• Objective:
According to the hunting story excerpt, where did the narrator and Jon decide to hunt for moose?

A MOOSE TAG FOR BEARl

Bert Westover

Newport, Washinton

As I stood over the bear, I replayed the events in my mind that brought me to that point. It was in the spring of 2002 that I made reservations for the flight to my third hunting trip in Alaska with my cousin, Jon. We had decided to hunt for moose, north of Fairbanks on the Elliott highway. It was a place in Alaska we hadn't been and wanted to see. There were also no size restrictions in this area, so any bull moose was legal game, and although we wanted that trophy bull, we also relished the idea of bringing home meat from a tender young spike. There was also the opportunity to use our tags on lesser a priced animal if the opportunity arose (a form of "fill your tag" insurance). With all that working for us, we could hardly wait for that gun on our back, but first there would be rods in our hands for one day of Silver salmon fishing in Valdez.

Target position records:
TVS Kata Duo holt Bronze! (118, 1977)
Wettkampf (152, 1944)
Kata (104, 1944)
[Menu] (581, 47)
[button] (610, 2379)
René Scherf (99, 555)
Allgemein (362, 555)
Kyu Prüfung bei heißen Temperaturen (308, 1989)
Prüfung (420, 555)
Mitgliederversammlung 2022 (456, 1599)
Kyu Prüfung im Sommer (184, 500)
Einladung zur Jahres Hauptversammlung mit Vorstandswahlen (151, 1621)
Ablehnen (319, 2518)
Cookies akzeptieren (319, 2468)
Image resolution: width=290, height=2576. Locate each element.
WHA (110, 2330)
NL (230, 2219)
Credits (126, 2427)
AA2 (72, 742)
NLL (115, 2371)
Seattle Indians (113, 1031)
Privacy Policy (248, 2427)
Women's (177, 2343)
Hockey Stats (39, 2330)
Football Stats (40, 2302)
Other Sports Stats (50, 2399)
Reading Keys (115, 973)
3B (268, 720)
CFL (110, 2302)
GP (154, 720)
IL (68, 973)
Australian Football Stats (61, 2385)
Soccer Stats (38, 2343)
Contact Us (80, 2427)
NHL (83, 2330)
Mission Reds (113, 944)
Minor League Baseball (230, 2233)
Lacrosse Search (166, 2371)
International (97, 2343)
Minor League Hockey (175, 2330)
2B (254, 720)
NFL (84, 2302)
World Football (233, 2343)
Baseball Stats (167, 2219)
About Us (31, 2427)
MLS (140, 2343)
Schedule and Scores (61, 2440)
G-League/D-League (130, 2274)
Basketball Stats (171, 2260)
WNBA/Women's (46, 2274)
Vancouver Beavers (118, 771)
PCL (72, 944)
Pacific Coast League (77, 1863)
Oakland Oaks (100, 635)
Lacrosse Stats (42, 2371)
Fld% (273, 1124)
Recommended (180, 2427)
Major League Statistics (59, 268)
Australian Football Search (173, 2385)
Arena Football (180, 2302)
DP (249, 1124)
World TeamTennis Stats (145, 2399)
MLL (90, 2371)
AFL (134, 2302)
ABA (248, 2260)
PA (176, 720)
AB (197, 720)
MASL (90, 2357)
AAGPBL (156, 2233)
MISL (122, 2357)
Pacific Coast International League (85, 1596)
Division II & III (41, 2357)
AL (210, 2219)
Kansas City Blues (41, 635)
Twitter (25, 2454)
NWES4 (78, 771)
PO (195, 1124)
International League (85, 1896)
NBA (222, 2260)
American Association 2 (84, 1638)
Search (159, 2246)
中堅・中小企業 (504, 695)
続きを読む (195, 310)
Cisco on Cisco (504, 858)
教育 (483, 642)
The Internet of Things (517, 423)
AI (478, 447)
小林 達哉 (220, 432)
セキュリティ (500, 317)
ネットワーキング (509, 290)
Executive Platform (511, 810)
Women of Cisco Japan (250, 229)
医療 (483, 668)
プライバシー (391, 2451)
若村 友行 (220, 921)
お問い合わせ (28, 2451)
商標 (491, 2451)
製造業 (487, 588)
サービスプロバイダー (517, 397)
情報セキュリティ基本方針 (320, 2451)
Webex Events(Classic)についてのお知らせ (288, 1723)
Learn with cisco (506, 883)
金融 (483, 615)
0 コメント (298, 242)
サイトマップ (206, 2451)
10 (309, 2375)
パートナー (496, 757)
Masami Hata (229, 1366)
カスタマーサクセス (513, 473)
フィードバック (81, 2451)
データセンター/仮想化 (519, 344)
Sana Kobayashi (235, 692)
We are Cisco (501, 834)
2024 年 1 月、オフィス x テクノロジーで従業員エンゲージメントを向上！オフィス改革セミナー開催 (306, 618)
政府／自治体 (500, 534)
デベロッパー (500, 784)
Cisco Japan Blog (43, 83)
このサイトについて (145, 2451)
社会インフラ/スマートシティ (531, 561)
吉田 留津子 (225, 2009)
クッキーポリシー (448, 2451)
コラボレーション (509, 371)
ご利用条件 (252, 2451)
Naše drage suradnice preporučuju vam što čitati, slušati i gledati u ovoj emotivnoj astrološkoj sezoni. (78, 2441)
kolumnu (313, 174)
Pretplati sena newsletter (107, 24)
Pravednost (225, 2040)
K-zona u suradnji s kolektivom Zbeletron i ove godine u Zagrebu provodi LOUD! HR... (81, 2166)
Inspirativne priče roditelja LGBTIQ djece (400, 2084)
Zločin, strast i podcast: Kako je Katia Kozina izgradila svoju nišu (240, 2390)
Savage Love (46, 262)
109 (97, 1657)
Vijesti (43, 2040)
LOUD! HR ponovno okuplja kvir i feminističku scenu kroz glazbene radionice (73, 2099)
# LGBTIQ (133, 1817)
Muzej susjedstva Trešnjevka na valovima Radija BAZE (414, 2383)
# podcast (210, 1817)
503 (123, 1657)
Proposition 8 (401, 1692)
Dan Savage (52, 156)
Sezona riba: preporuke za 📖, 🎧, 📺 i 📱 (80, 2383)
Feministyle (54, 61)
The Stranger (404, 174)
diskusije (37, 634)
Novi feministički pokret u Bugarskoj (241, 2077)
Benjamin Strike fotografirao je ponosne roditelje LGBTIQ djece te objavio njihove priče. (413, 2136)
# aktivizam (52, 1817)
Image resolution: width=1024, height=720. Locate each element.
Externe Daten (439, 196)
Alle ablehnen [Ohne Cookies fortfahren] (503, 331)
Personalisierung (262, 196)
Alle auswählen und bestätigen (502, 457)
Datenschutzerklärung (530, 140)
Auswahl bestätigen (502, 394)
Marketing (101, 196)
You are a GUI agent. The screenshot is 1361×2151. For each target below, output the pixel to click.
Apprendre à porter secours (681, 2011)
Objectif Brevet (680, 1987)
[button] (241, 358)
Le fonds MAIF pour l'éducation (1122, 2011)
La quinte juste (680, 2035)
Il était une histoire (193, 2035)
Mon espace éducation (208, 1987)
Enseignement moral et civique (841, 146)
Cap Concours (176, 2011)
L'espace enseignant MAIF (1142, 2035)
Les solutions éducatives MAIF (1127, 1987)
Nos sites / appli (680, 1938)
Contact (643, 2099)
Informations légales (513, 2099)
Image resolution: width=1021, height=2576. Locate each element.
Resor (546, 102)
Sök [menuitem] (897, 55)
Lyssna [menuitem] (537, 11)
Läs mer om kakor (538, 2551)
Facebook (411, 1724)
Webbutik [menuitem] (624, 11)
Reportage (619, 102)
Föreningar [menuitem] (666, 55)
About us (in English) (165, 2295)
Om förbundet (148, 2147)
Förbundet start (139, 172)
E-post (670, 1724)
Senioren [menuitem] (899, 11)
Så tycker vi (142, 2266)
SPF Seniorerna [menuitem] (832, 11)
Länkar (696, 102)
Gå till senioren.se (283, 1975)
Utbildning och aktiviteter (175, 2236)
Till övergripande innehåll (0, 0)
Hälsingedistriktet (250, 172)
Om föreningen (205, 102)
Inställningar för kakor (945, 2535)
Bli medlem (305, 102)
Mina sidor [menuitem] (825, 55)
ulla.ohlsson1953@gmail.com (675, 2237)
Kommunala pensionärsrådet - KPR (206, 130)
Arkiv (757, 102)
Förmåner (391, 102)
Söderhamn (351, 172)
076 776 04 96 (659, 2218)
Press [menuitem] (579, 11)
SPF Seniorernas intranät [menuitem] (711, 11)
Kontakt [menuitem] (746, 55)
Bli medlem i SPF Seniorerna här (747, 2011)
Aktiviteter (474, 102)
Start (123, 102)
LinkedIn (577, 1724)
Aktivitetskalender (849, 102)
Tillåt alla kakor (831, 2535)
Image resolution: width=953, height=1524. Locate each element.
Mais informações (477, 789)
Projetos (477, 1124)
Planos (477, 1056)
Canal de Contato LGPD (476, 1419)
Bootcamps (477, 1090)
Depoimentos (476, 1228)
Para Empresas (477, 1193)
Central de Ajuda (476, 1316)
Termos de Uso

• The completed task:
North of Fairbanks on the Elliott highway.